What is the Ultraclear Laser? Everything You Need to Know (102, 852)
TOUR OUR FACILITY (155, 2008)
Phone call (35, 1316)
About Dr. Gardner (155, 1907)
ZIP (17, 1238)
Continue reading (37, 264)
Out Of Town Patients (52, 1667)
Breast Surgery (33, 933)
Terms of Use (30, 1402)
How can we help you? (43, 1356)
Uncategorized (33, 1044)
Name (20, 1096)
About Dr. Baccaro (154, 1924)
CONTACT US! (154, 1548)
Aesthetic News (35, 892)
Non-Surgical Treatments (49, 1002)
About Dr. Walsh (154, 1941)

= = = = =

### Task item
Starting at the line with "Aesthetic News (35, 892)", copy every line down to the last one above, exactly as written and with nothing else.

### Reply
Aesthetic News (35, 892)
Non-Surgical Treatments (49, 1002)
About Dr. Walsh (154, 1941)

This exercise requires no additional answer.